Work required:
When you copy from the entries that follow, take only the lines from the one with "Click the yellow star icon" down to the one with "Task: Select the LoadPercentage property name", keeping both ends and dropping every picture.

=== Section Start ===

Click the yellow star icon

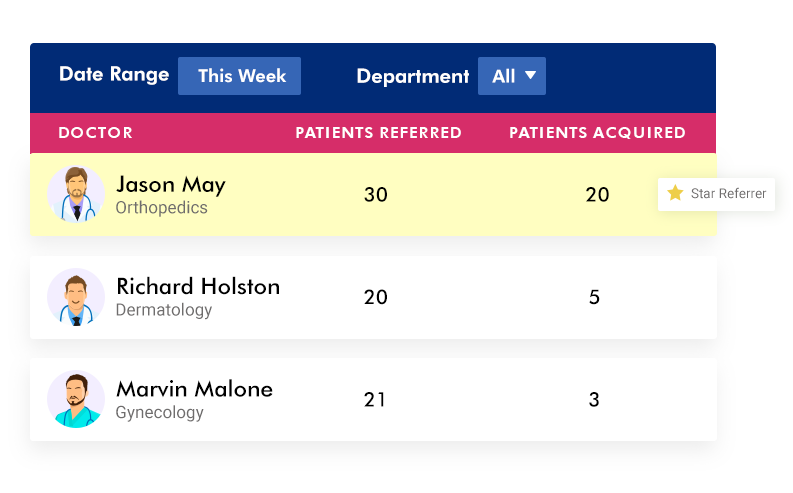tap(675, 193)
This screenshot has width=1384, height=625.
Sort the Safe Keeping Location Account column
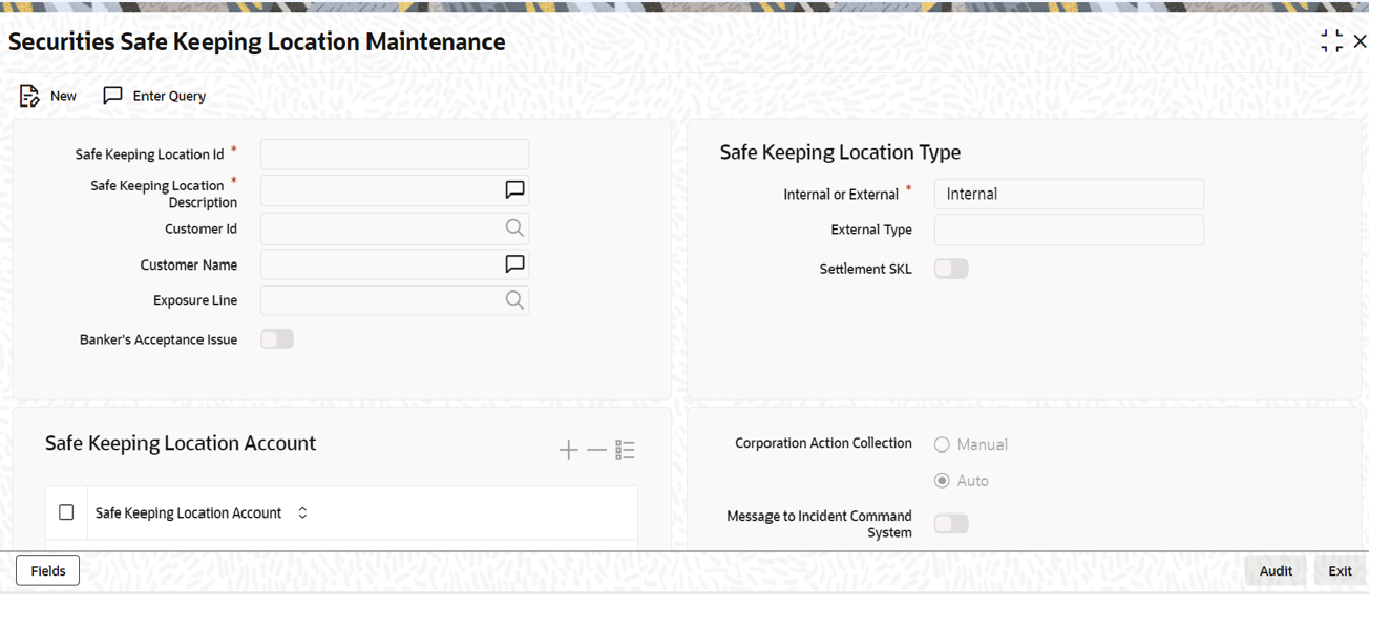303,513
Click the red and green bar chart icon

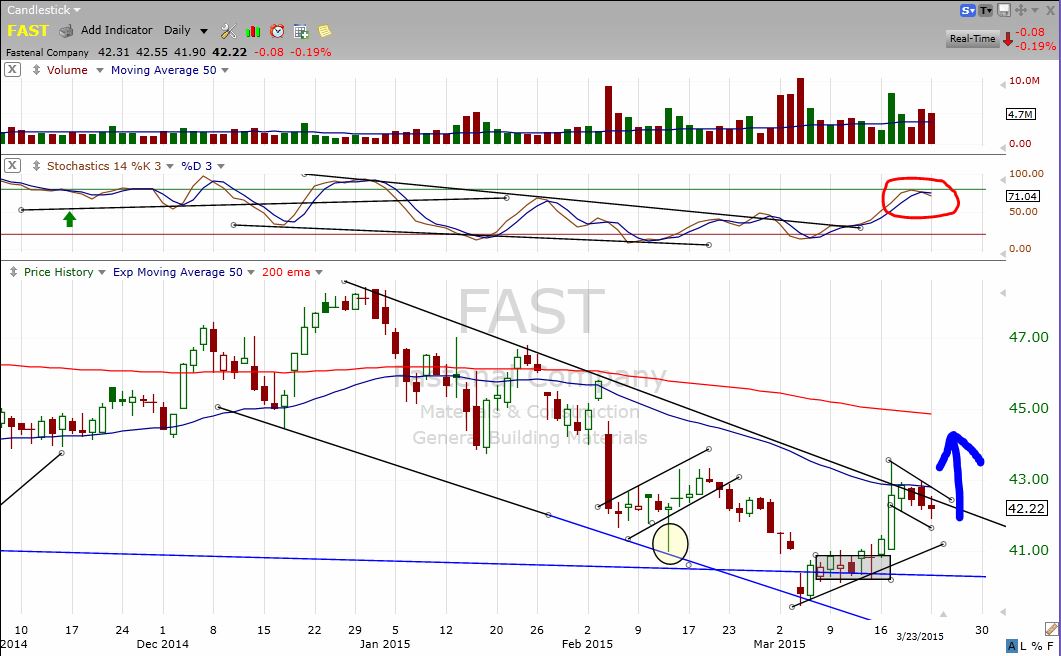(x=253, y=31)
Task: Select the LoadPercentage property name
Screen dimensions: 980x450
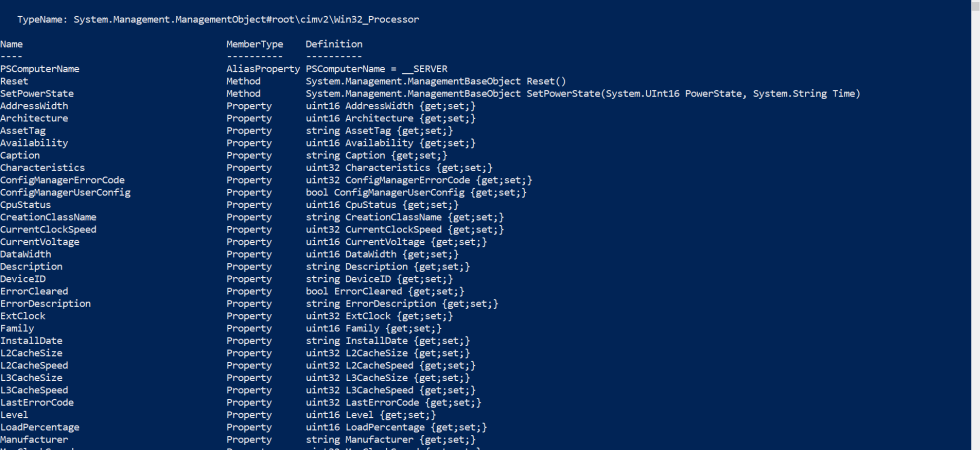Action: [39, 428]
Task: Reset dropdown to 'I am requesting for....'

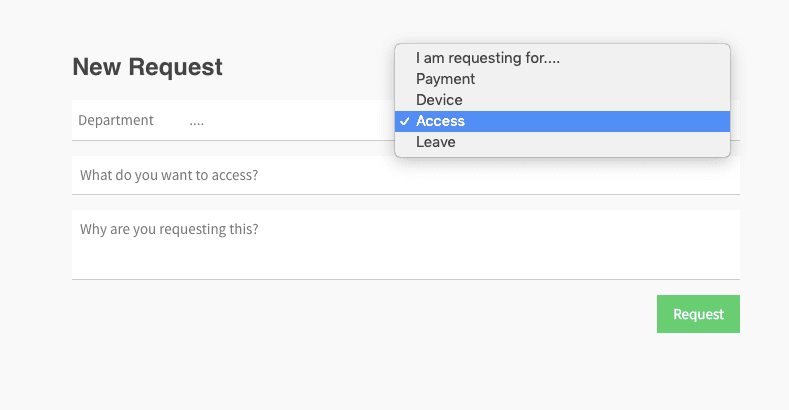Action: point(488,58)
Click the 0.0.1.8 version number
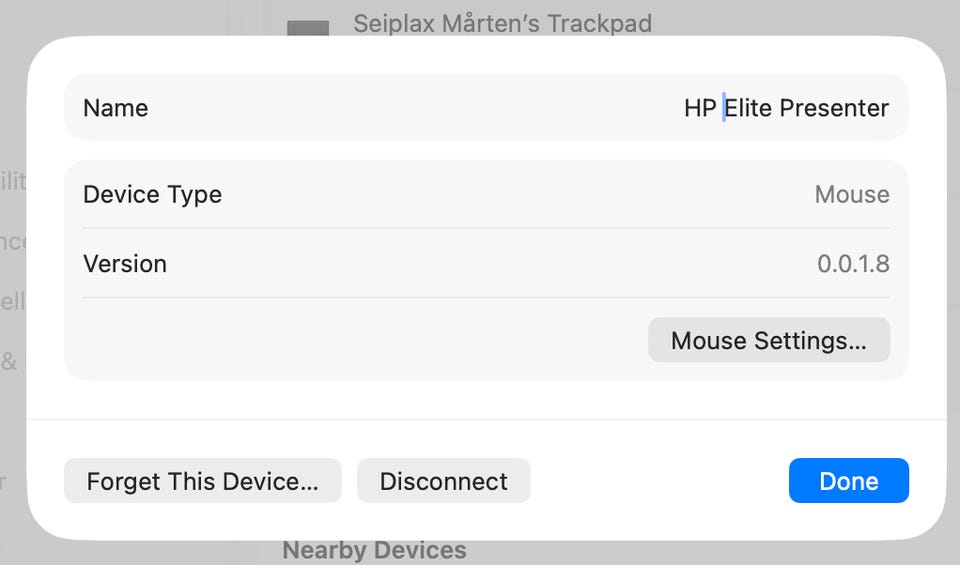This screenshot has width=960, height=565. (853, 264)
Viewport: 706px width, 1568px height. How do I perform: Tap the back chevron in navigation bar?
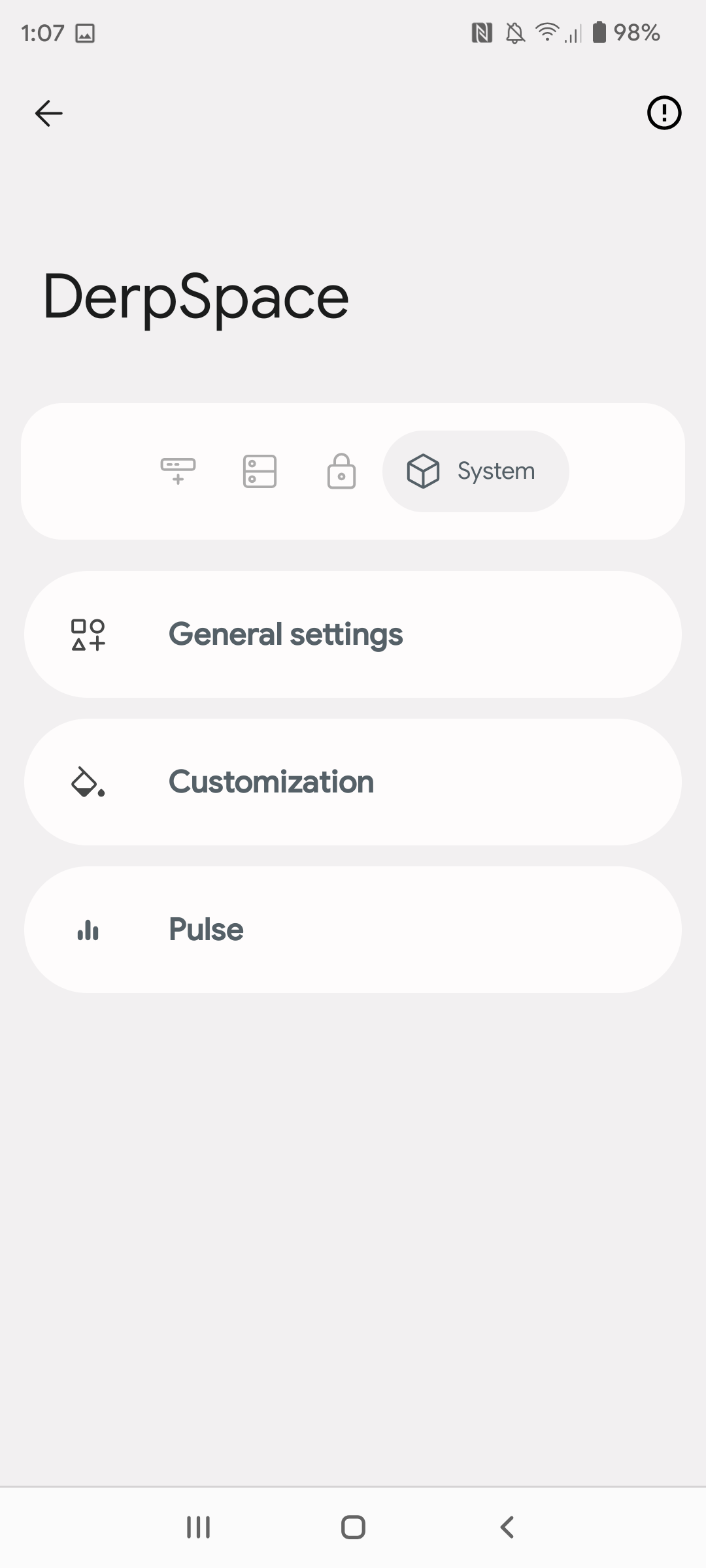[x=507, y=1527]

=== Section End ===
=== Section Start ===

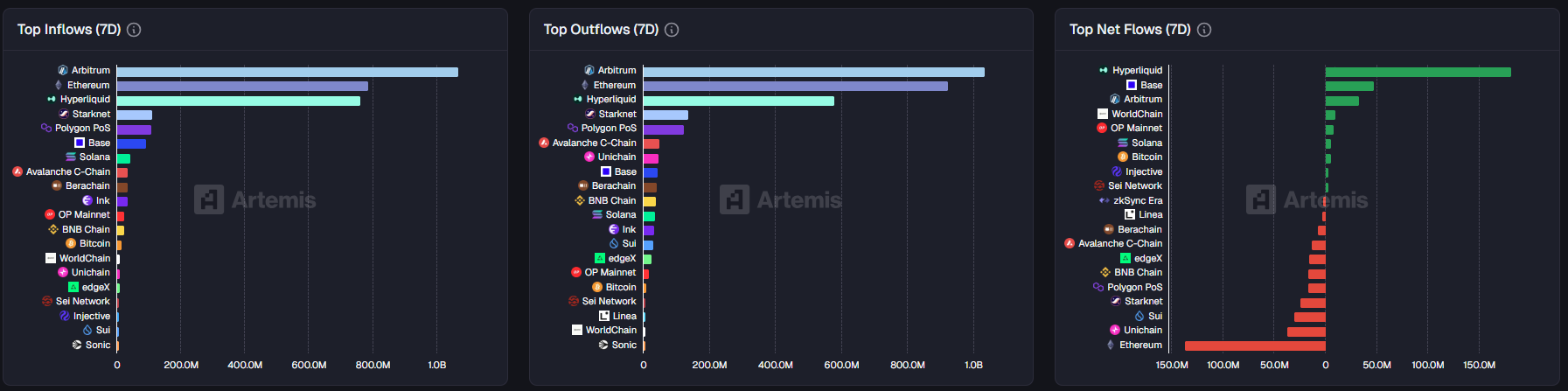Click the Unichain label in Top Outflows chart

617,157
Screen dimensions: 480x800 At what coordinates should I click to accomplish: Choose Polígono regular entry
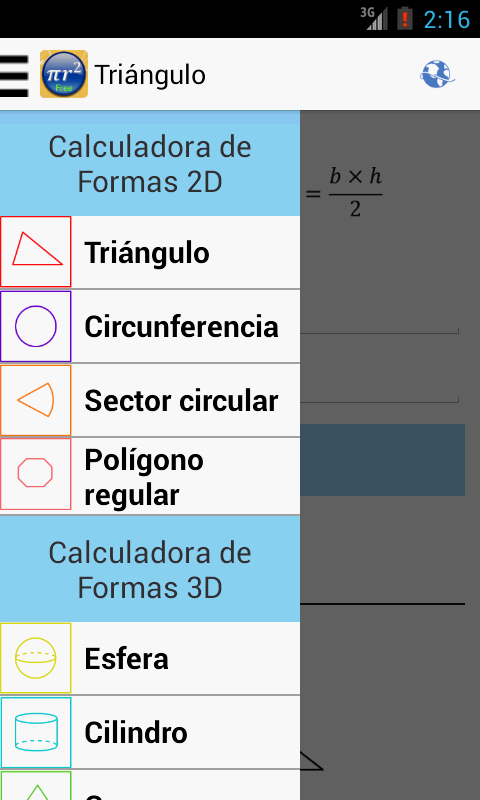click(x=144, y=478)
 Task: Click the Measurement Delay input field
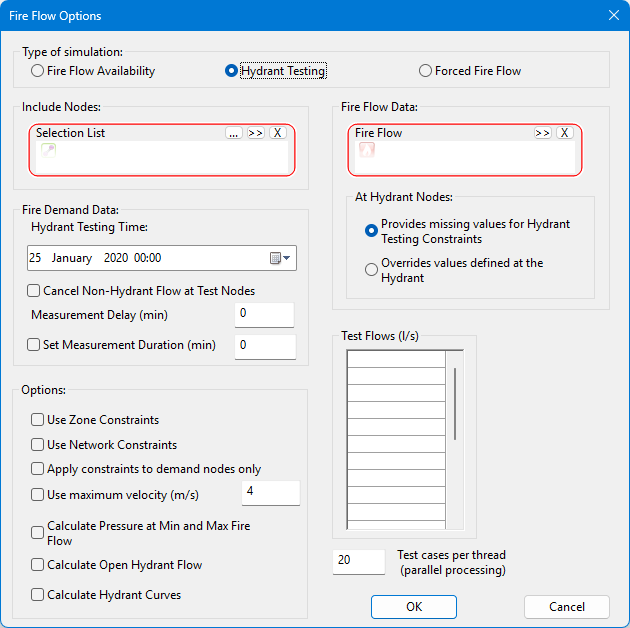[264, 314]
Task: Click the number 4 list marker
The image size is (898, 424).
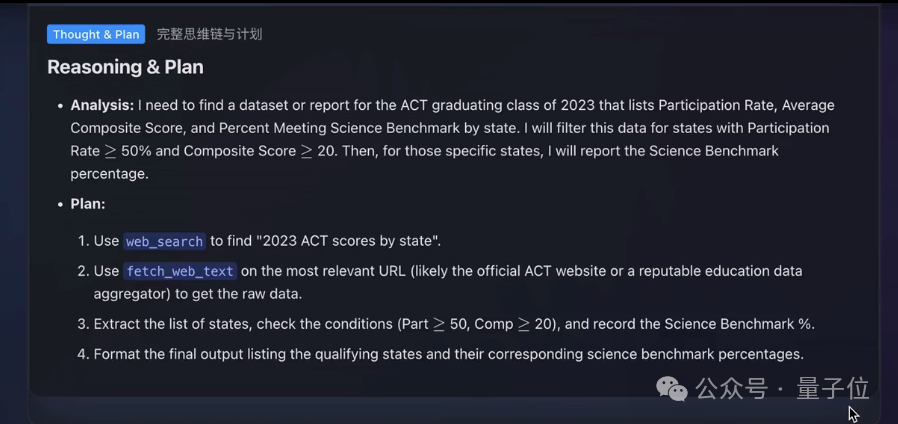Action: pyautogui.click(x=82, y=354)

=== Section End ===

Response for this exercise:
Click the yellow star icon

tap(675, 193)
This screenshot has width=1384, height=625.
Sort the Safe Keeping Location Account column
303,513
Click the red and green bar chart icon

(x=253, y=31)
Task: Select the LoadPercentage property name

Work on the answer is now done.